“What’re you going to do here?”

“I’m scouting—for the Fifth Infantry.”

“Nelson Miles?”

“Well, not rightly. Not just yet anyway,” Omohundro equivocated. “As soon as I run onto Miles, I’m sure I can land me a position. I came upriver with Lieutenant Colonel J.N.G. Whistler, who’s bringing with him two more companies of the Fifth Infantry to join Miles and General Terry.”

“Jack?”

Bill and Omohundro both turned to find a slim, weasel-faced officer climbing the ladder to the upper deck. Jack leaned and whispered from the side of his mouth, “That’s Whistler.”

“Jack!” the officer exclaimed. “I was hoping I’d track you down.

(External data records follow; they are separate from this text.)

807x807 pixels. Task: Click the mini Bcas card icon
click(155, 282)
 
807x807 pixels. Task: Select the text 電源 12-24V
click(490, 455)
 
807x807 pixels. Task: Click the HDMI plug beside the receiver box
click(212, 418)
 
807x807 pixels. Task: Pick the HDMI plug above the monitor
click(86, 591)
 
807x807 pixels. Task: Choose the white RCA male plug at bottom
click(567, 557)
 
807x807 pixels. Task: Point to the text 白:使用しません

I can’t find anyone onboard any of the steamers who will act as courier for me.”

Omohundro explained to Cody. “Colonel Whistler here has been begging for a rider to take messages ahead to General Terry.”

“Important?” Cody asked.

“Yes, sir.” Then Whistler peered at the long-haired stranger. “Do I know you?”

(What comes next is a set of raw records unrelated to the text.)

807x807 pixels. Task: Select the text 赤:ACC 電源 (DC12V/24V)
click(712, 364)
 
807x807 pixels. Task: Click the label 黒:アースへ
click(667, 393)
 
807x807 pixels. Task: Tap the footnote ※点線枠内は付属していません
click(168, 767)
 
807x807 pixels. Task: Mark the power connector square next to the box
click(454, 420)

Bill took off his hat and performed a little bow from the waist. “William F. Cody, at your service.”

“Colonel Cody?”

“Yes.”

Whistler presented his hand while tearing his hat from his head. “A pleasure to meet a true American hero, sir! Why, the story of you and that war party that had you surrounded at Warbonnet Creek—and how you handily did in their chief … why, it’s an inspiration to us all!”

Cody cleared his throat, nervous at so much effusive praise. “These messages—you say you can’t find anyone to carry them?”

“Why, no, Colonel Cody.”

With a shrug Bill offered, “I will.”

Omohundro immediately turned and seized Cody’s arm. “Are you sure about this, Bill? No reason you should take such a dangerous chance.”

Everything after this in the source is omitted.